### [Aim]
In every record below, substitute "mail" for "envelope" and reproduce all lines otherwise unchanged, omitting the pictures.

### [Given data]
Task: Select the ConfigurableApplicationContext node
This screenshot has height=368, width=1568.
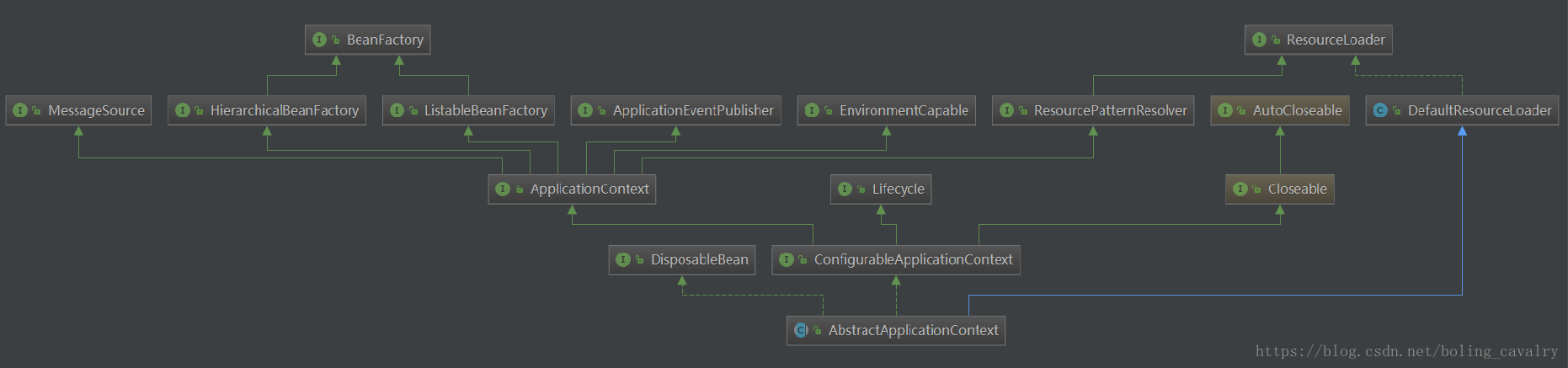Action: (895, 259)
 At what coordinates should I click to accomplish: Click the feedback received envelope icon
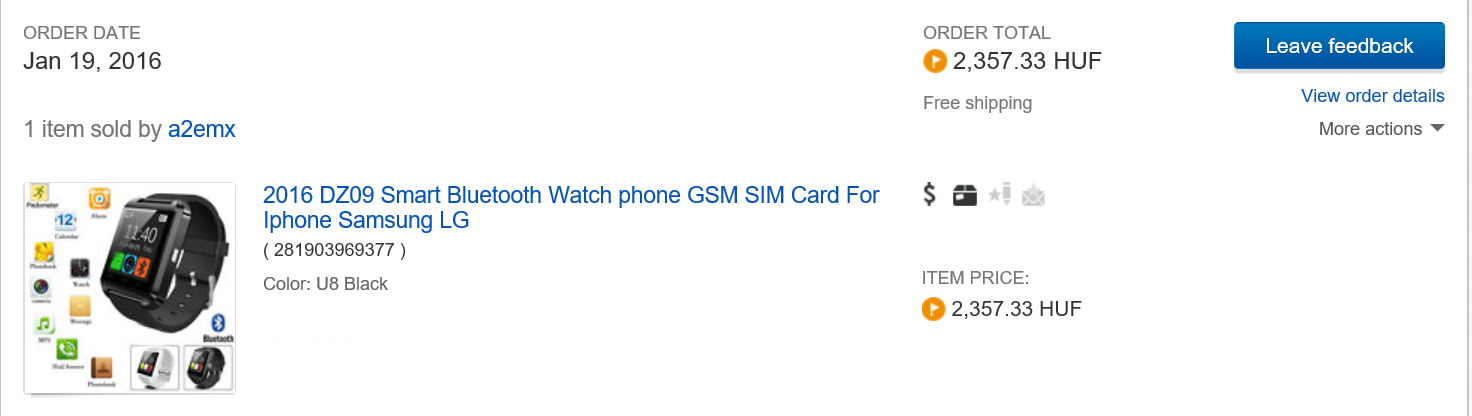tap(1033, 196)
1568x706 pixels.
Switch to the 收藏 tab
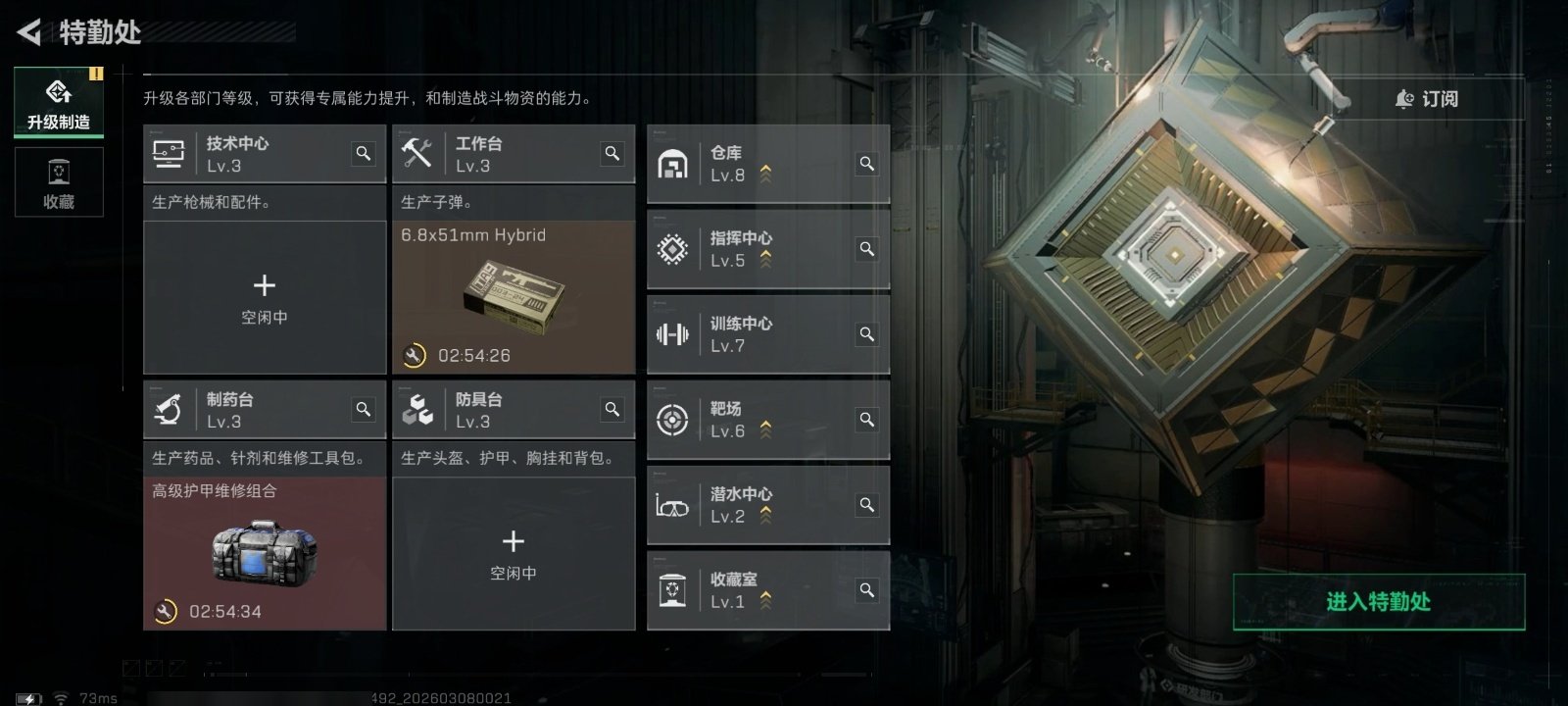(59, 182)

### [The completed task]
Task: Select the ConfigurableApplicationContext node
This screenshot has height=368, width=1568.
Action: (895, 259)
 At what coordinates should I click to accomplish: Click the feedback received mail icon
tap(1033, 196)
1568x706 pixels.
Switch to the 收藏 tab
(59, 182)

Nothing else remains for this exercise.